In an episode of “Aló Presidente” Chávez used the term “escualidos” to describe the opposition (which means squalid). He was referring to not only the physical appearance of the opposition, but also their political weakness. Since that time, people who oppose Chávez are popularly known as “escualidos.”

LA REVOLUCION BOLIVARIANA
These are some of the most practical and significant achievements of “La Revolución Bolivariana”: 1. A new Constitution, 2. Government level promotion of racial equality – Indigenous communities are guaranteed seats in the National Assembly, and a political voice has been given to the Black underclass, 3. Promotion of a new national awareness, a class-consciousness, and a participatory democracy in Venezuela, 4. The formation of “Circulos Bolivarianos,” community and barrio based organizations developed to spread, define and consolidate La Revolución Bolivariana, 5. There have been no political persecutions or political prisoners, 6. 49 new laws promoting environmental protections have been approved, 7. Over 500,000 new low-income housing units have been built, 8. The number of doctors serving poor communities has increased, 9. The infant mortality rate has been decreased by over 20%, 10. A national child vaccination campaign has vaccinated over a million children, 11. Public works projects have been expanded throughout the country, especially access to potable water, 12. The budget for public education was increased by over 600%, 13. Over a thousand of new Escuelas Bolivarianas have been opened, and thousands of older schools have been modernized, in which students are fed three meals a day, 14. One million new students have been registered into these new schools, 15. Over 36,000 new teachers have been hired and salaries were increased by 65%, 16. A program of agrarian reform has been implemented, and land has begun to be distributed to the landless, and giant latifundist properties have been broken up, 17. A program promoting urban and rural cooperatives has been implemented, 18. A “Women’s Development Fund” has been provided to assist Mujeres attain economic independence.

SUPPORT CHAVEZ THE BOLIVARIAN MOVEMENT
We see, for the first time in decades, a military figure standing up and giving imperialism a kick in the ass.
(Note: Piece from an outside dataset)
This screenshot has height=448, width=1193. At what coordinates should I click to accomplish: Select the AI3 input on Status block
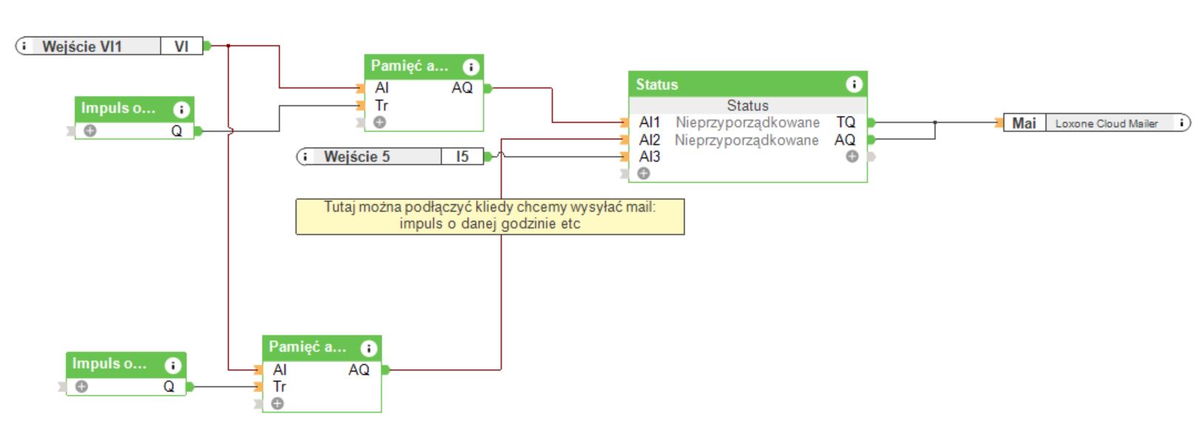coord(649,156)
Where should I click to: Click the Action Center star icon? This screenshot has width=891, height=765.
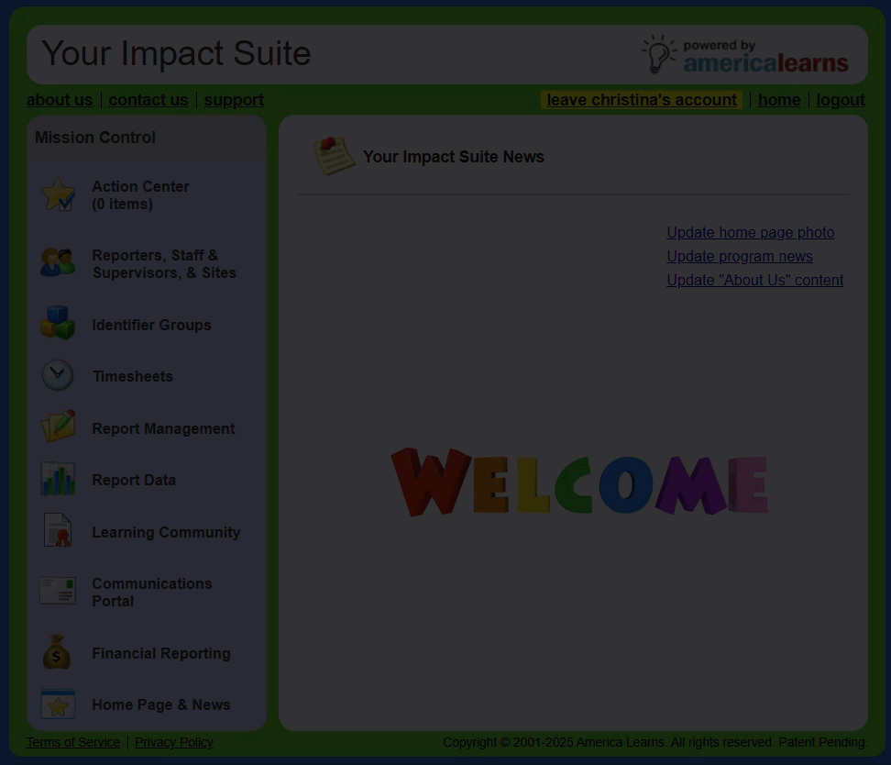pyautogui.click(x=59, y=194)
Hugo Chávez represents a resurgence of nationalistic and patriotic struggle throughout Latin America. He is a figure that may not follow the traditional model for revolutionaries, but is objectively speaking revolutionary in the political context of Venezuela.

In many cases people prefer to avoid calling the current changes in Venezuela a “revolution.” Some people call it “el Proceso Bolivariano,” or even “Participatory Democracy.” Regardless of how the movement is defined, it is undeniably in the interests of the poor and working class, and it already has provided a model of progressive change throughout Latin America. While there are many contradictions, and the Venezolanos are the first to recognize them, we salute the Compañeras and Compañeros Bolivarianos of Venezuela. We, like the great majority of the poor and working class of Venezuela, recognize Presidente Hugo Chávez Frías as the leader of La Revolución Bolivariana.